▸ What you should do
Would you restate all the entries exactly, leaving nothing out?

▸ Provided material
═══

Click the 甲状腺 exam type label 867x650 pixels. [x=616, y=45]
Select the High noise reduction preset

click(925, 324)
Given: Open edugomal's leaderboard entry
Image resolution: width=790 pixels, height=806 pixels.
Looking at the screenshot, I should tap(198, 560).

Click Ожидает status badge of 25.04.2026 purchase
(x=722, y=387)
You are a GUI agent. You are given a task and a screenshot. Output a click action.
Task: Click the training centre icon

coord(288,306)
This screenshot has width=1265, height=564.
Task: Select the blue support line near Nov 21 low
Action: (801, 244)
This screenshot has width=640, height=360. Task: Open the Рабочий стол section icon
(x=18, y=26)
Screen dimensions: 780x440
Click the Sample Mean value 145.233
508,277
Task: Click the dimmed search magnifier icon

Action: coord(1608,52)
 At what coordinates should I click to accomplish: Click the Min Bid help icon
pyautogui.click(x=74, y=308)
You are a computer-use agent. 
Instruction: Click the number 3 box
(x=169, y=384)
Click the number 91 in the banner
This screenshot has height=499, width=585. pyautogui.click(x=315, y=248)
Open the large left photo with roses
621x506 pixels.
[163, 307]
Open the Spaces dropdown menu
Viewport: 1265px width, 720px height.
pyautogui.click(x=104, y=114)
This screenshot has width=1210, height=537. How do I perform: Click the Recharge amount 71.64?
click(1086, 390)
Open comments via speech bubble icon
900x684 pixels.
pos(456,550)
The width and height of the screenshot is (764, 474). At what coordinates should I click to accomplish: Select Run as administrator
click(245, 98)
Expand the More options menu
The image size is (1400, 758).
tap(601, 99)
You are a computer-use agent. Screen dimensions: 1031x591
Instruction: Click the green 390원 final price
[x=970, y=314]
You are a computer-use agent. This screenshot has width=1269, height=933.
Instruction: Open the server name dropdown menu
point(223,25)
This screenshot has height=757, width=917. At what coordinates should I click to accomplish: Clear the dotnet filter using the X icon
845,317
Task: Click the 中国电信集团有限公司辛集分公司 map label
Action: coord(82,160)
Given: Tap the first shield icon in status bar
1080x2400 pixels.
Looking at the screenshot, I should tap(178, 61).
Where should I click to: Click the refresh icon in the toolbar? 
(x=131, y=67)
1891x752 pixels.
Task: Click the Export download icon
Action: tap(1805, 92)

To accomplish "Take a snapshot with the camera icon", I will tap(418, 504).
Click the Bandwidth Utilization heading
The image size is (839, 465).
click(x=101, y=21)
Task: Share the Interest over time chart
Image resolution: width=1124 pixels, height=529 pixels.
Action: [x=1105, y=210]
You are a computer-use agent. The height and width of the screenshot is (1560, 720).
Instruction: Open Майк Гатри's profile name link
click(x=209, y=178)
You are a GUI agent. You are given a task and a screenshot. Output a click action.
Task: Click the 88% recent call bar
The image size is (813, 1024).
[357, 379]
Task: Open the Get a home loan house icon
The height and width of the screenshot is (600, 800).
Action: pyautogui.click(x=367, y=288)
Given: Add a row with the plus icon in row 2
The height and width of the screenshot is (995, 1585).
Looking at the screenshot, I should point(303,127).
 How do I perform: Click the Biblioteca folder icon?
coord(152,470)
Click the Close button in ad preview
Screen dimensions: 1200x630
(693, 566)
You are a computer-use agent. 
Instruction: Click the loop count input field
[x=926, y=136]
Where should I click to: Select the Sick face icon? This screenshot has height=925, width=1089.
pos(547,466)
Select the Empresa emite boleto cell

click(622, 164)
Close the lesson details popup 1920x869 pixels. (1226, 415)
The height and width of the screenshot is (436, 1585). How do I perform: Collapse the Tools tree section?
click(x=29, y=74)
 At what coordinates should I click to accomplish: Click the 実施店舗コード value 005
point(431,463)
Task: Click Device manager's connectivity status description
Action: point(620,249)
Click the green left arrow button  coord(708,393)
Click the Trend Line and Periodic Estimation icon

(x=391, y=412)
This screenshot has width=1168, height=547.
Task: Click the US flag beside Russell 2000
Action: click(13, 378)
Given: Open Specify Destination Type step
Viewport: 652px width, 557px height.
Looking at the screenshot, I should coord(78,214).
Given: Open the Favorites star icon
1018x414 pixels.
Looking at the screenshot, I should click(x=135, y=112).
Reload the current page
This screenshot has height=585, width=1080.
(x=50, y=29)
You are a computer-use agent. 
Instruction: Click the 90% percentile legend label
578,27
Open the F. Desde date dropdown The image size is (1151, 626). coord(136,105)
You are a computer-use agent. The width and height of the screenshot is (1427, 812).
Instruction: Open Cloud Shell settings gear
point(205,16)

═══

▸ Your response
Click the 甲状腺 exam type label 867x650 pixels. [x=616, y=45]
Select the High noise reduction preset

click(925, 324)
Given: Open edugomal's leaderboard entry
Image resolution: width=790 pixels, height=806 pixels.
Looking at the screenshot, I should tap(198, 560).

Click Ожидает status badge of 25.04.2026 purchase
(x=722, y=387)
You are a GUI agent. You are given a task and a screenshot. Output a click action.
Task: Click the training centre icon

coord(288,306)
This screenshot has width=1265, height=564.
Task: Select the blue support line near Nov 21 low
Action: (801, 244)
This screenshot has width=640, height=360. Task: Open the Рабочий стол section icon
(x=18, y=26)
Screen dimensions: 780x440
Click the Sample Mean value 145.233
508,277
Task: Click the dimmed search magnifier icon

Action: coord(1608,52)
 At what coordinates should I click to accomplish: Click the Min Bid help icon
pyautogui.click(x=74, y=308)
You are a computer-use agent. 
Instruction: Click the number 3 box
(x=169, y=384)
Click the number 91 in the banner
This screenshot has height=499, width=585. pyautogui.click(x=315, y=248)
Open the large left photo with roses
621x506 pixels.
[163, 307]
Open the Spaces dropdown menu
Viewport: 1265px width, 720px height.
pyautogui.click(x=104, y=114)
This screenshot has width=1210, height=537. How do I perform: Click the Recharge amount 71.64?
click(1086, 390)
Open comments via speech bubble icon
900x684 pixels.
pos(456,550)
The width and height of the screenshot is (764, 474). At what coordinates should I click to accomplish: Select Run as administrator
click(245, 98)
Expand the More options menu
The image size is (1400, 758).
tap(601, 99)
You are a computer-use agent. Screen dimensions: 1031x591
Instruction: Click the green 390원 final price
[x=970, y=314]
You are a computer-use agent. This screenshot has width=1269, height=933.
Instruction: Open the server name dropdown menu
point(223,25)
This screenshot has height=757, width=917. At what coordinates should I click to accomplish: Clear the dotnet filter using the X icon
845,317
Task: Click the 中国电信集团有限公司辛集分公司 map label
Action: coord(82,160)
Given: Tap the first shield icon in status bar
1080x2400 pixels.
Looking at the screenshot, I should tap(178, 61).
Where should I click to: Click the refresh icon in the toolbar? 
(x=131, y=67)
1891x752 pixels.
Task: Click the Export download icon
Action: tap(1805, 92)

To accomplish "Take a snapshot with the camera icon", I will tap(418, 504).
Click the Bandwidth Utilization heading
The image size is (839, 465).
click(x=101, y=21)
Task: Share the Interest over time chart
Image resolution: width=1124 pixels, height=529 pixels.
Action: [x=1105, y=210]
You are a computer-use agent. The height and width of the screenshot is (1560, 720).
Instruction: Open Майк Гатри's profile name link
click(x=209, y=178)
You are a GUI agent. You are given a task and a screenshot. Output a click action.
Task: Click the 88% recent call bar
The image size is (813, 1024).
[357, 379]
Task: Open the Get a home loan house icon
The height and width of the screenshot is (600, 800).
Action: pyautogui.click(x=367, y=288)
Given: Add a row with the plus icon in row 2
The height and width of the screenshot is (995, 1585).
Looking at the screenshot, I should point(303,127).
 How do I perform: Click the Biblioteca folder icon?
coord(152,470)
Click the Close button in ad preview
Screen dimensions: 1200x630
(693, 566)
You are a computer-use agent. 
Instruction: Click the loop count input field
[x=926, y=136]
Where should I click to: Select the Sick face icon? This screenshot has height=925, width=1089.
pos(547,466)
Select the Empresa emite boleto cell

click(622, 164)
Close the lesson details popup 1920x869 pixels. (1226, 415)
The height and width of the screenshot is (436, 1585). How do I perform: Collapse the Tools tree section?
click(x=29, y=74)
 At what coordinates should I click to accomplish: Click the 実施店舗コード value 005
point(431,463)
Task: Click Device manager's connectivity status description
Action: point(620,249)
Click the green left arrow button  coord(708,393)
Click the Trend Line and Periodic Estimation icon

(x=391, y=412)
This screenshot has width=1168, height=547.
Task: Click the US flag beside Russell 2000
Action: click(13, 378)
Given: Open Specify Destination Type step
Viewport: 652px width, 557px height.
Looking at the screenshot, I should coord(78,214).
Given: Open the Favorites star icon
1018x414 pixels.
Looking at the screenshot, I should click(x=135, y=112).
Reload the current page
This screenshot has height=585, width=1080.
(x=50, y=29)
You are a computer-use agent. 
Instruction: Click the 90% percentile legend label
578,27
Open the F. Desde date dropdown The image size is (1151, 626). coord(136,105)
You are a computer-use agent. The width and height of the screenshot is (1427, 812).
Instruction: Open Cloud Shell settings gear
point(205,16)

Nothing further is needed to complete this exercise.